In Reply to: Wise Guy Question O ? T posted by junior copey [184.151.63.145] on Wednesday, February 23, 2011 at 16:33:36 :

First, Stirling engines have been a wonderful idea for a very long time, but nobody has put them to practical use. I'm not sure why that is, but there's probably a good reason. Their beauty is their simplicity and the fact that they don't need a tight sliding seal. On the other hand they aren't very efficient. Perhaps that's the only reason they've never been used seriously.

Second, your way of looking at it is the opposite of what they do in "cogeneration" plants. You're looking at using exhaust from the heating unit to generate power, but the usual way of doing it is to use exhaust heat from a power unit to do space heating. For example, you might built yourself a regular old-fashioned steam engine, which is only 10-15% efficient, and then use the condenser cooling water for space heating since the "waste" heat from the steam engine is still close to the boiling point at atmospheric pressure. A lot of industrial plants do something like this, only they're using steam turbines that burn some waste product like hog fuel or sugar cane. For home use, some people have set up a natural-gas powered generator set so that the engine coolant heat's the house's hot water rather than being wasted in a radiator.

In thermodynamics, there's the concept of the quality of heat. A given amount of heat is more valuable if it's at a higher temperature, because it can be used for more things. Spinning a turbine or a piston engine requires high quality heat. Heating hot water requires lower-quality heat. Space heating is even less demanding, and warming a catfish pond is even lower down on the list. To make optimum use of the energy, you start with something like generating high-pressure steam to drive an engine of some sort. The condensate from that can be used for hot water or space heating, and the water that's too cool even for those uses can be used for a fish pond or de-icing a driveway.

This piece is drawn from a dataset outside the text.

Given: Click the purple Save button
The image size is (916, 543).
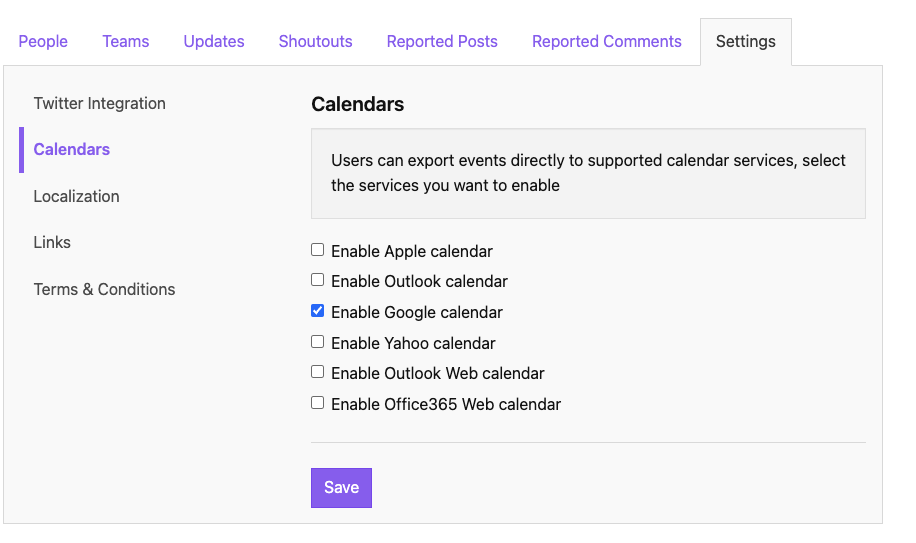Looking at the screenshot, I should coord(341,488).
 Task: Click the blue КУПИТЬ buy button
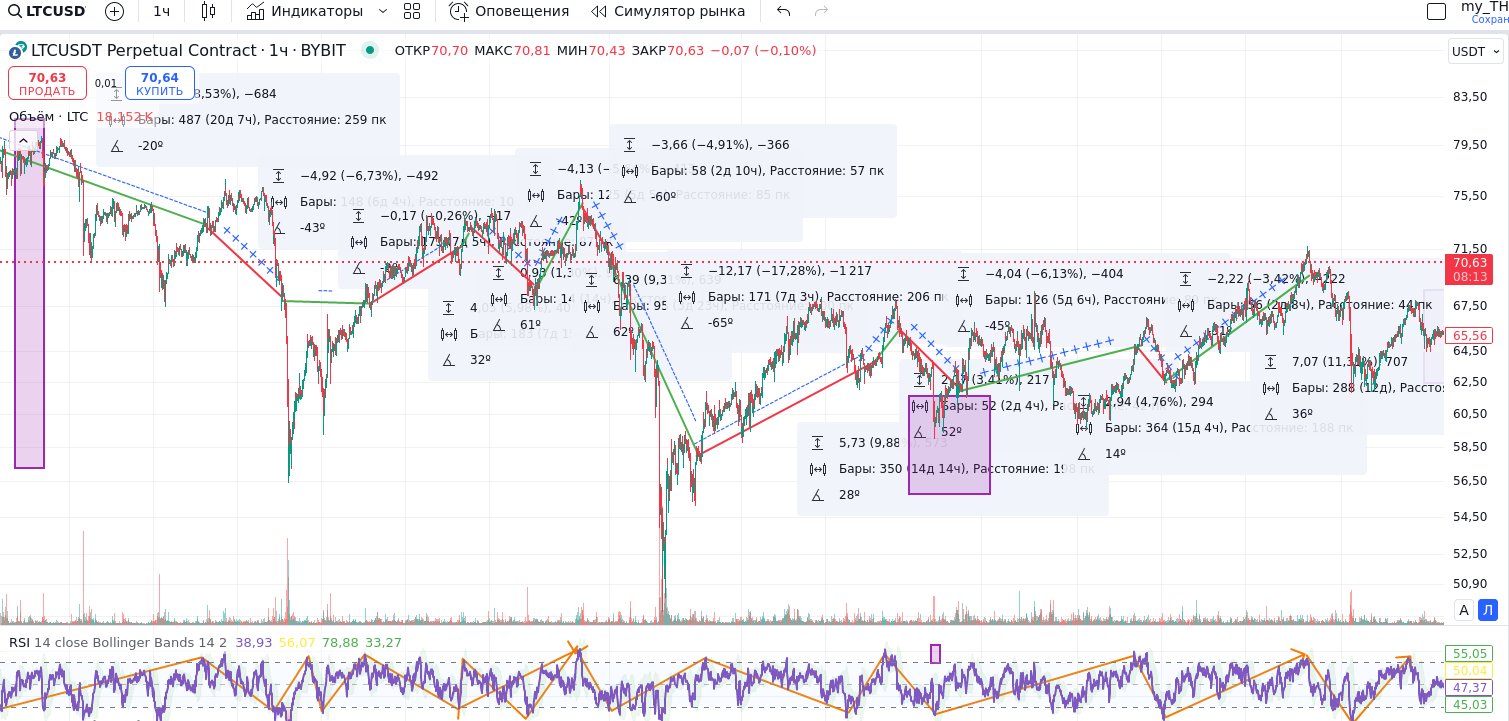tap(160, 83)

Even within the engine, a good design uses the same steam several times and progressively lower temperatures. A turbine accomplishes it by having larger blades further down along the line as the steam cools off and loses pressure. The old triple-expansion marine engines did it by having different size pistons and cylinders. The steam first expands in a small high-pressure cylinder, and then goes to progressively larger, lower-pressure cylinders all coupled to the same crankshaft and sized such that each piston's force on the crankshaft is the same as the others despite them having different steam pressure.